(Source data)
[Start of section]

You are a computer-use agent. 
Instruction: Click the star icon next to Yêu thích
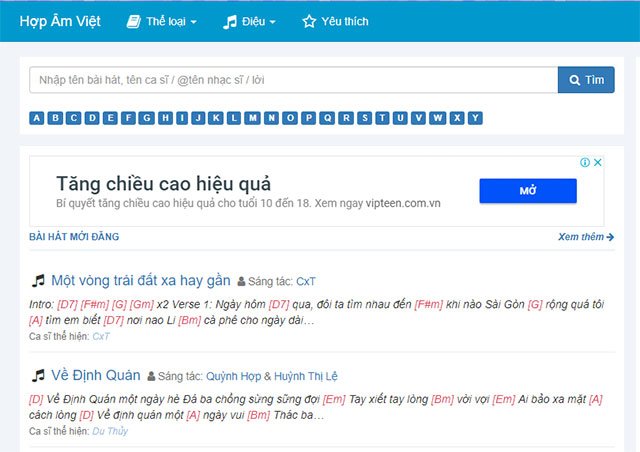309,21
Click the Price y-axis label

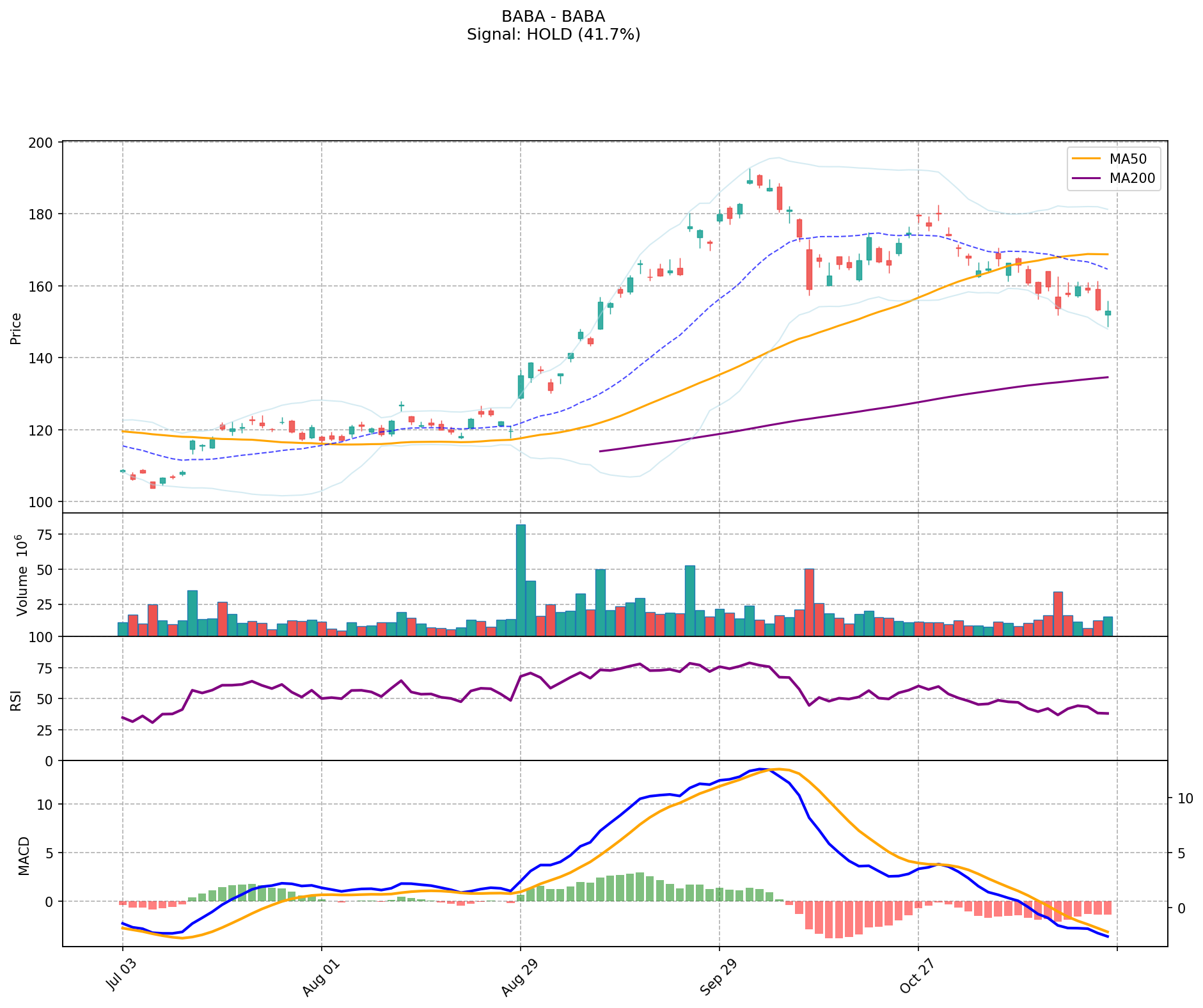coord(17,328)
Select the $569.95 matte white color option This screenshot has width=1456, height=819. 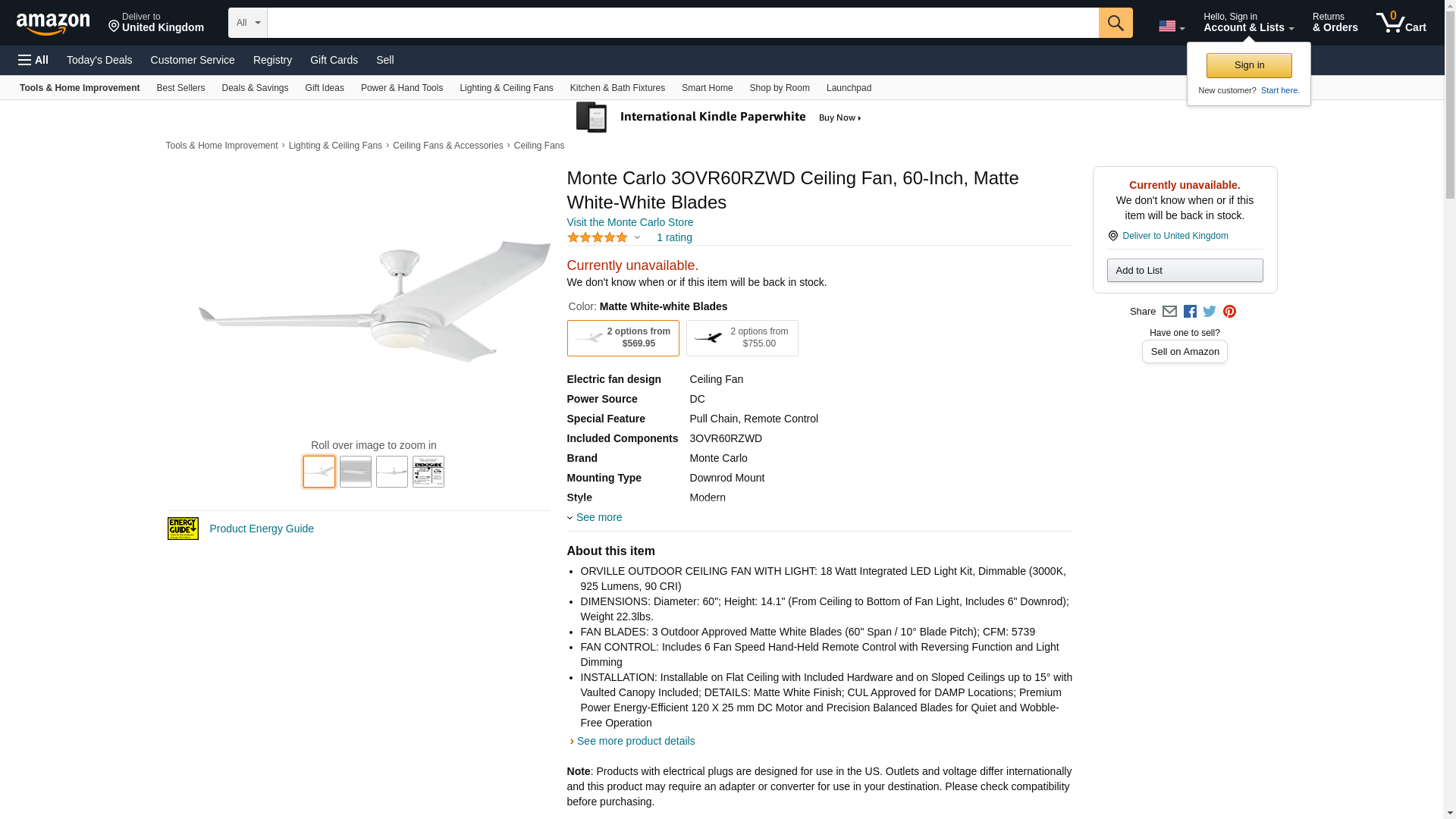(x=623, y=338)
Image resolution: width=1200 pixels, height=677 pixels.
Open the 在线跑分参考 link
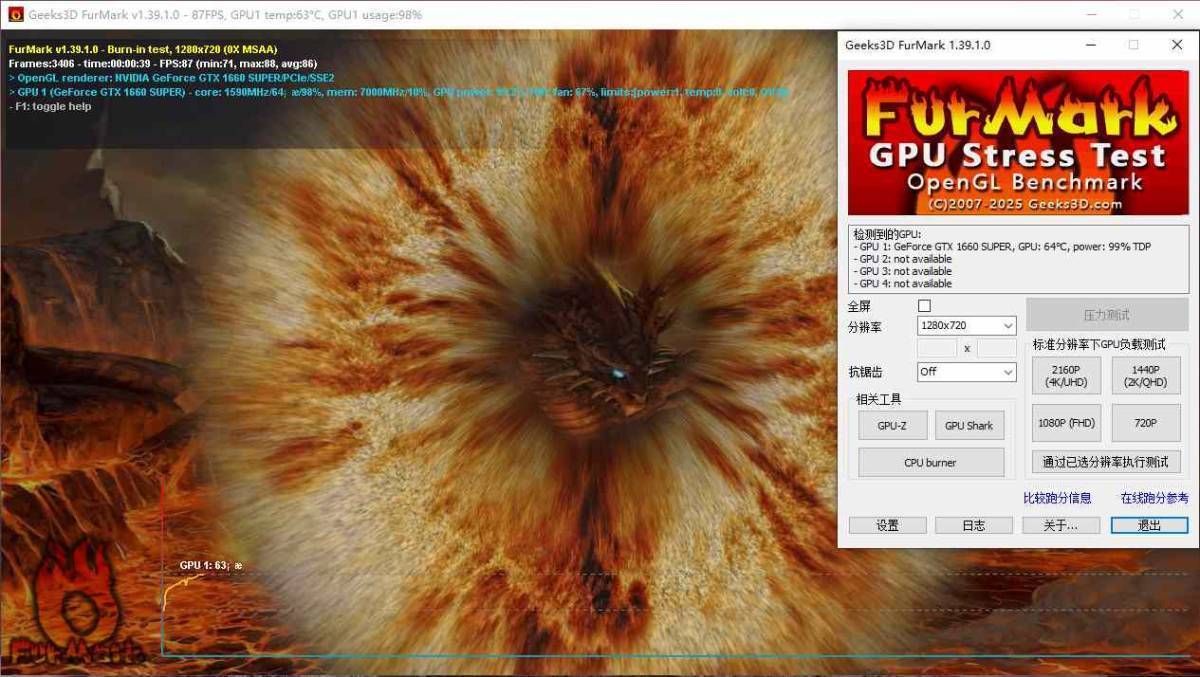click(x=1154, y=498)
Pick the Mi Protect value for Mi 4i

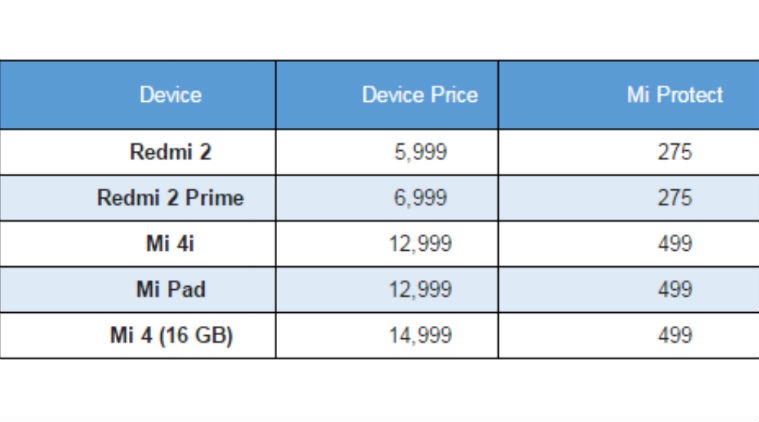point(674,244)
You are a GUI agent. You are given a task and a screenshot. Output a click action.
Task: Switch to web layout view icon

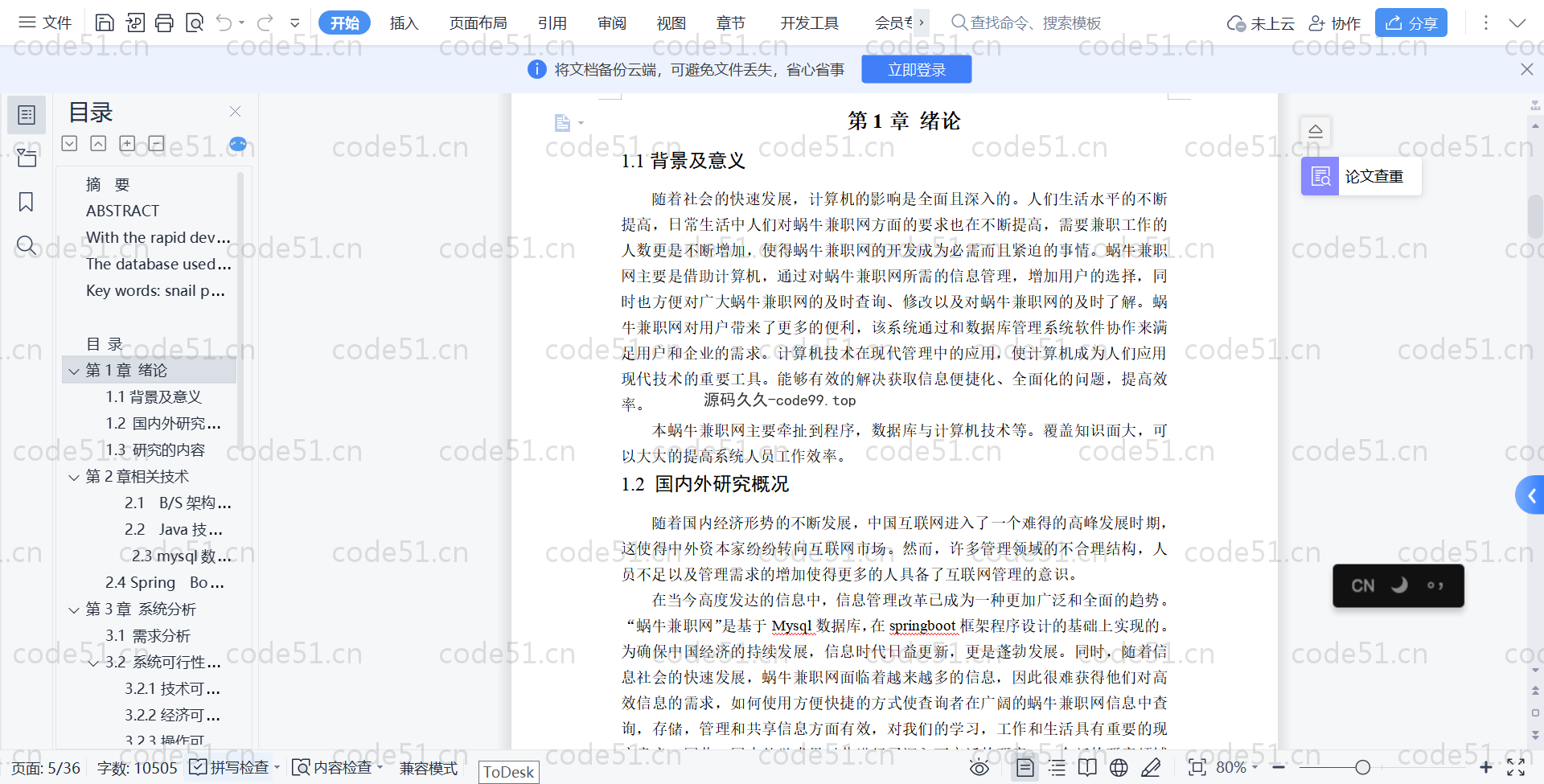[1119, 768]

[End of section]

*Task to complete*. Your copy should hold only the lines running from the one that contains "You are a GUI" through the final line of the data; transcribe them exactly, both ends included, and leave pictures out.

*Answer box*.
You are a GUI agent. You are given a task and a screenshot. Output a click action.
Task: Switch to web layout view icon

[1119, 768]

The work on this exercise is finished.